Sparks fly over claim that recipes by male chefs are easier to understand
Two leading Ulster chefs today said that cooking up a ravishing recipe should have nothing to do with gender.
Nick Price and Cath Gradwell made their comments after a recent survey suggested women write cookery instructions that are too difficult to follow.
The verdict - that male chefs are easier to understand - follows a Government study in which experts looked at 35 recipes.
Penned by celebrity chefs from both sexes - including Nigella Lawson and Jamie Oliver - experts assessed them on literacy standards, layout, writing style and readability, only to conclude that women waffle, while men get to the point.

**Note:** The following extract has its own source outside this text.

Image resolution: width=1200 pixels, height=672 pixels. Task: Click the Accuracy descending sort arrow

Indeed, the survey found that 5.2 million adults in the UK would be unable to follow Nigella's cooking methods as she uses longer sentences and tends to write in a chatty style, mixing personal observations with her instructions.

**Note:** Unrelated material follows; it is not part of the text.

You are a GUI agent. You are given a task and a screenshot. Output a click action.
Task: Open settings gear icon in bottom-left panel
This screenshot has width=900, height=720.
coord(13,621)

On the other hand, the report claimed that almost half of Gordon Ramsay's recipes were so simple that a seven-year-old could follow them.
But speaking to the Belfast Telegraph, Nick Price, chef at Nick's Warehouse in Belfast's Cathedral Quarter, said that approaches to cooking and recipe writing were personal.
"I think a lot depends on the individual, but there may be a more relaxed attitude from the man as opposed to the women," he said.
"Possibly men are more focused when it comes to cookery.
"It's a shotgun approach to say that female chefs are harder to understand in print.
"That's a bit like saying you don't like French wine, without having tried every single French wine."
Meanwhile, Cath Gradwell, former chef at award-winning Aldens restaurant in Belfast, said that, in some cases, women were superior at conjuring up culinary delights.
"I don't think women chefs waffle at all," she said. "Recipes written by women are generally easier to read than men.
"However, it does depend on the chef. Jamie Oliver is easy to follow, but someone like Gordon Ramsay can be boring and long-winded."
She added: "Temperament-wise, at least, women are much better chefs."
The research, carried out by the Department of Innovation, Universities and Skills, was commissioned to highlight the Government's adult learning campaign.